RECORDS SUPPLIED.
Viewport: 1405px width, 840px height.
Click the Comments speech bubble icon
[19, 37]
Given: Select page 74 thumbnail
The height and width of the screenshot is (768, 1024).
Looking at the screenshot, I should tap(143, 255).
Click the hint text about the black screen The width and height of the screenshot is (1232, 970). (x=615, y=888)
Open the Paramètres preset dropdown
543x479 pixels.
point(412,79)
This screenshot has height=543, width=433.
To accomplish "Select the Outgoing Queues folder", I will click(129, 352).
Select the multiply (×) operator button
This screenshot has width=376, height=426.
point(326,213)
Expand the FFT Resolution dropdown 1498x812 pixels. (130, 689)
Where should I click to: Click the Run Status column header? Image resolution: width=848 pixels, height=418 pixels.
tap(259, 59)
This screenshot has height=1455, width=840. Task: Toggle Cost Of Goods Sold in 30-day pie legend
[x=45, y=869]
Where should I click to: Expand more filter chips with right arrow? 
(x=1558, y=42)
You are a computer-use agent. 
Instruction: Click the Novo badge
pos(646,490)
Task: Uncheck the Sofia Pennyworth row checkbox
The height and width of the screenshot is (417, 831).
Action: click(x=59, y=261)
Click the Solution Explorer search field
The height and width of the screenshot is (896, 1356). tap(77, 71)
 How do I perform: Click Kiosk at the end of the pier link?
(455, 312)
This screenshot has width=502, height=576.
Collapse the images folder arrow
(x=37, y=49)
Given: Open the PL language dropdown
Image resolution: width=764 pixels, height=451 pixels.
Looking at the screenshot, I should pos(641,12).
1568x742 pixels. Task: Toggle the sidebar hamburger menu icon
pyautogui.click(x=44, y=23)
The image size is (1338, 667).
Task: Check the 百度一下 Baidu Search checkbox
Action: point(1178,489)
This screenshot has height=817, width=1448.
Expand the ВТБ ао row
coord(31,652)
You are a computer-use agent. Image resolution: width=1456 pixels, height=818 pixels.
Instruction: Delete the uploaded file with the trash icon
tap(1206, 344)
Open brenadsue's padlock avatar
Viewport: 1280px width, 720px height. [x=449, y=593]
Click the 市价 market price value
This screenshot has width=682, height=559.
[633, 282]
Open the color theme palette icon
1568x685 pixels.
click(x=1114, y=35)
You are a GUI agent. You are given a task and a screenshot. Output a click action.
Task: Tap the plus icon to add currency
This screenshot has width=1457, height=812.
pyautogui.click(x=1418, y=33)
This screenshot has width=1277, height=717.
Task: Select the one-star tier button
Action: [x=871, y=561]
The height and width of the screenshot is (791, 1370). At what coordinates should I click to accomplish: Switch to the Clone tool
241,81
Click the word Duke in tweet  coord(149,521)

YOUR INSTRUCTIONS.
List, from the entries above, every line in which the word "agent" shows up.

EXERCISE ANSWER.
You are a computer-use agent. 
You are a computer-use agent. Image resolution: width=1456 pixels, height=818 pixels.
You are a GUI agent. You are given a task and a screenshot. Output a click action.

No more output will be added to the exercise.